CURSO DE DIREITO DO TRABALHO — V OLUME I 35
enalteciam o trabalho. Com efeito, como explica Felice Battaglia, “A velha discussão
sôbre se a vida é subordinada à sorte ou se, ao contrário, se liga à nossa iniciativa, ao
nosso trabalho, encontra solução não duvidosa por parte de todos os humanistas
(....), que exaltam precisamente o homem em ação, livre e responsável artífice do seu
destino, da sua vitória na vida”(32). Desse modo, o trabalho que já fora considerado
pena pelo pecado original, uma indignação para o homem livre, agora, com o humanismo,
reafirma sua condição de essência da valorização do homem, enquanto ser racional.
Com o pensamento dos humanistas, a prática, decisivamente, é posta no mesmo
plano da contemplação, ou mesmo, prioritariamente(33).
Entretanto, a prática não é a prática de todos os homens, mas de um determinado
tipo de homem superior e o trabalho que se privilegia é o trabalho intelectual e não
o mero trabalho mecânico desprovido de atividade criadora(34).
Em Giordano Bruno encontra-se a noção de que o trabalho não vale por si, mas
pela previsão do ócio proporcionada pelo trabalho. O ócio, por sua vez, só é digno
quando fruto do trabalho, uma espécie de recompensa pela fadiga sofrida(35).

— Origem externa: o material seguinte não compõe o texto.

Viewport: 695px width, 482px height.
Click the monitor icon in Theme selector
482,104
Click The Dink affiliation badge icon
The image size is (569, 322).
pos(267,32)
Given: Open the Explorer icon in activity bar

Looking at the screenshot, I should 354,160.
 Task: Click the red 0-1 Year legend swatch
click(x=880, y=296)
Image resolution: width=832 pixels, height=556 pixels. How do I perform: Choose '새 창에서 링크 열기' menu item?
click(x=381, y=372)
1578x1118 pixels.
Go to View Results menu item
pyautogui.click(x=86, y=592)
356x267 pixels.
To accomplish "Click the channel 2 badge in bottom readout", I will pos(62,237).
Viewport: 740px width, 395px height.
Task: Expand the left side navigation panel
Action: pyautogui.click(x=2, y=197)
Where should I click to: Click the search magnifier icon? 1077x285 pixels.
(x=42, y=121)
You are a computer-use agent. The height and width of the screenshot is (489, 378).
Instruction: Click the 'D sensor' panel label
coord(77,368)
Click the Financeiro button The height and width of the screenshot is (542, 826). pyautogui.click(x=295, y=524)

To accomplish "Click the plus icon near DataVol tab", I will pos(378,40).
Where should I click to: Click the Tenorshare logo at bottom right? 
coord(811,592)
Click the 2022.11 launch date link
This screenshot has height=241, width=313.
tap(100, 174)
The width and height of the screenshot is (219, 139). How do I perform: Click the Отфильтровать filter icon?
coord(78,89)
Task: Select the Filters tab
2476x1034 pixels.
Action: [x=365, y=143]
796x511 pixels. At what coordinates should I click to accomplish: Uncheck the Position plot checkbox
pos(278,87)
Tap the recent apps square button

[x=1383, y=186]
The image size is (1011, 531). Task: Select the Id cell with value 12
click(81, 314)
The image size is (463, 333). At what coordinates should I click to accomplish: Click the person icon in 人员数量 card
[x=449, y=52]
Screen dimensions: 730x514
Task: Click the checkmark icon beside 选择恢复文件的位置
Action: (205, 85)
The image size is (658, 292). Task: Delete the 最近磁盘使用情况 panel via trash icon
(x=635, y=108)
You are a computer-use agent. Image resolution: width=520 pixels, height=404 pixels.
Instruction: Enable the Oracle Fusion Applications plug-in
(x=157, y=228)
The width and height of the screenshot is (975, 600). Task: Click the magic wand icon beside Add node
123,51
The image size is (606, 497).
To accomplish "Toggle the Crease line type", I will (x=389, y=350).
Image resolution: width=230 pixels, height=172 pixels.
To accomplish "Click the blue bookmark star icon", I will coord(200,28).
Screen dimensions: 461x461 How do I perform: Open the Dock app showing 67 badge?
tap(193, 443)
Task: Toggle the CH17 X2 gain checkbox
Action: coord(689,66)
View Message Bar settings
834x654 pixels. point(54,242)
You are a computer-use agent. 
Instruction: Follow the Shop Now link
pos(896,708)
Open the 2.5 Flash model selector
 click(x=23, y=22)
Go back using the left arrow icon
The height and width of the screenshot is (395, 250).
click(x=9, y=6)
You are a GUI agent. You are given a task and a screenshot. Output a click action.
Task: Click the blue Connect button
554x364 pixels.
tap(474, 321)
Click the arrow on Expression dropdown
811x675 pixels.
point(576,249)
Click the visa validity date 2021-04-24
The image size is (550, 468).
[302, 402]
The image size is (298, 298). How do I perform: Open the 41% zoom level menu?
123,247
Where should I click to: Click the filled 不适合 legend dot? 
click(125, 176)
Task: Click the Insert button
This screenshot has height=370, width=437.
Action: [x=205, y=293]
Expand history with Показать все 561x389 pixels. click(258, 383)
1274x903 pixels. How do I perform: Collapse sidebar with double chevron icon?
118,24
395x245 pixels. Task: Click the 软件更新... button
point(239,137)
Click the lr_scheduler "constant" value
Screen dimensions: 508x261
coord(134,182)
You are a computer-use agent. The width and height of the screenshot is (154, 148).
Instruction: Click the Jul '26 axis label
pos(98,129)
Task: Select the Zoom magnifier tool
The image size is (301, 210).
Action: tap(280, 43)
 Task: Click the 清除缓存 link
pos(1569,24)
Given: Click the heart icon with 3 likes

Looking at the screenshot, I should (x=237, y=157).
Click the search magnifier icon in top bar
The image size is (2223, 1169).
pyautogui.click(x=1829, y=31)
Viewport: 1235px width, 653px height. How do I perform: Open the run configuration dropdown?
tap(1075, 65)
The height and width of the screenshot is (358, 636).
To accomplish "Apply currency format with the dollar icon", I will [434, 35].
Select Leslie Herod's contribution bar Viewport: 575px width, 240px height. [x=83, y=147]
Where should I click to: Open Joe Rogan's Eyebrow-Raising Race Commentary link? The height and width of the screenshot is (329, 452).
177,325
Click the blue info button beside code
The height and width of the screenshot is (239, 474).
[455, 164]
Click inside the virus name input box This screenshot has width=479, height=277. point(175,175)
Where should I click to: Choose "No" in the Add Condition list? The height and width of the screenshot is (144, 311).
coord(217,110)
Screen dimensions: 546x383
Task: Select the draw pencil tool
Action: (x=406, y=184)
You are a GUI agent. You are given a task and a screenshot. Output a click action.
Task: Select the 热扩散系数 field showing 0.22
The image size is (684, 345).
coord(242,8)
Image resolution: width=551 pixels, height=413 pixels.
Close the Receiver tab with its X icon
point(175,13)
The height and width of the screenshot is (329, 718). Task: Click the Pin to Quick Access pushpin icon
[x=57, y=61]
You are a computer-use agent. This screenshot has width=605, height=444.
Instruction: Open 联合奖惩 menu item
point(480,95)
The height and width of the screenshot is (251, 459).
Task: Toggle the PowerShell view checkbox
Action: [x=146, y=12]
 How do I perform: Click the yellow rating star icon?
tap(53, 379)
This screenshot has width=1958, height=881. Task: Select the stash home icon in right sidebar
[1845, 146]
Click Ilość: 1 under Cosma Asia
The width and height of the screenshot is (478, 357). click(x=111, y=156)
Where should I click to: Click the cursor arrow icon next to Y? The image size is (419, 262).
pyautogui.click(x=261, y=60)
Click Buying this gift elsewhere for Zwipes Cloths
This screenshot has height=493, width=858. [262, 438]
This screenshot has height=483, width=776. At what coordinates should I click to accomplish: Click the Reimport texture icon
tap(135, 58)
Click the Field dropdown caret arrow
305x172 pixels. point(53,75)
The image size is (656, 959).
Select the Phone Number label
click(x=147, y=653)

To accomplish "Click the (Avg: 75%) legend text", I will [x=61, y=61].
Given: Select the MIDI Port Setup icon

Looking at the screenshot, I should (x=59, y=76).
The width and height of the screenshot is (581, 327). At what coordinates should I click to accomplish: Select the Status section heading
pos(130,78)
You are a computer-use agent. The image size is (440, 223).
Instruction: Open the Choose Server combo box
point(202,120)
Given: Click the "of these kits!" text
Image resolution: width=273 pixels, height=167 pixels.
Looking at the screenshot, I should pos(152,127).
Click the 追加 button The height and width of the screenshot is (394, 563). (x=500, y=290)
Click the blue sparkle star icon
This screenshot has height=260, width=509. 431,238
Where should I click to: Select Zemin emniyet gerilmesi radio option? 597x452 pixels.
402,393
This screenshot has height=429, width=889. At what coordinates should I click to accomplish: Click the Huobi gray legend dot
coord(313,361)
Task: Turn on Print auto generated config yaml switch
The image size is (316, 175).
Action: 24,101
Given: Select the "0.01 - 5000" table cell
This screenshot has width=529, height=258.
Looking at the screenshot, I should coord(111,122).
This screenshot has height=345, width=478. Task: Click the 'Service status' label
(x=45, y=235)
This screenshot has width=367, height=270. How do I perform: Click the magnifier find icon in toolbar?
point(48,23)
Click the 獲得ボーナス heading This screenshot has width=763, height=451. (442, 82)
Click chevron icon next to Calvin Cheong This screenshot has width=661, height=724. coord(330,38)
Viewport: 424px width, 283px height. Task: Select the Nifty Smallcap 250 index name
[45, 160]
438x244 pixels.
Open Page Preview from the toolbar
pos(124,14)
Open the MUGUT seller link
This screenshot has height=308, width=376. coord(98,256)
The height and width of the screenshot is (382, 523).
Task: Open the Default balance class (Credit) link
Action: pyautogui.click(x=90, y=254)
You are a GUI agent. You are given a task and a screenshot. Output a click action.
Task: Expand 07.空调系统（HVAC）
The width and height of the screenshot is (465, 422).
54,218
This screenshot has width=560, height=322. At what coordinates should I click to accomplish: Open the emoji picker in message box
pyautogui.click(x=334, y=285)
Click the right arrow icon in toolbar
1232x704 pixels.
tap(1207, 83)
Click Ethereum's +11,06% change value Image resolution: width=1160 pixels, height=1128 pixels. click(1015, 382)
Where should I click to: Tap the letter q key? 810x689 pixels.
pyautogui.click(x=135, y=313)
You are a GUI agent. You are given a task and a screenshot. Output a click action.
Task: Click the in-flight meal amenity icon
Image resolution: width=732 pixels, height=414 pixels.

Importante destacar a respeito da concepção de Bruno sobre o trabalho, a
consideração de que o trabalho, para ter sentido, é o trabalho que fornece uma
recompensa, recompensa esta que se poderia traduzir na elevação a Deus, deixando-
-se sua posição inferior(36).
Tommaso Campanella(37) retoma a ideia de que o saber não vale sem o trabalho,
acrescentando Norberto Bobbio que mesmo não se adquire o saber sem o exercício
do trabalho, do aprendizado. “Não há de fato estudo, por elevado que seja, que
prescinda de atender às atividades manuais.”(38) Mas, Campanella não afasta o ócio
como compensação pelo trabalho realizado. As horas de repouso são essenciais,
dizia ele, para que o homem se ocupe com outras atividades de igual importância
como as espirituais e culturais, além de distrair-se, gozando a vida(39).
Para Campanella todo o trabalho, seja manual seja intelectual, é voltado para a
sociedade e neste sentido todos tem igual valor, superando-se a concepção tradicional
da distinção, no que se refere ao valor, entre esses dois tipos de trabalho(40).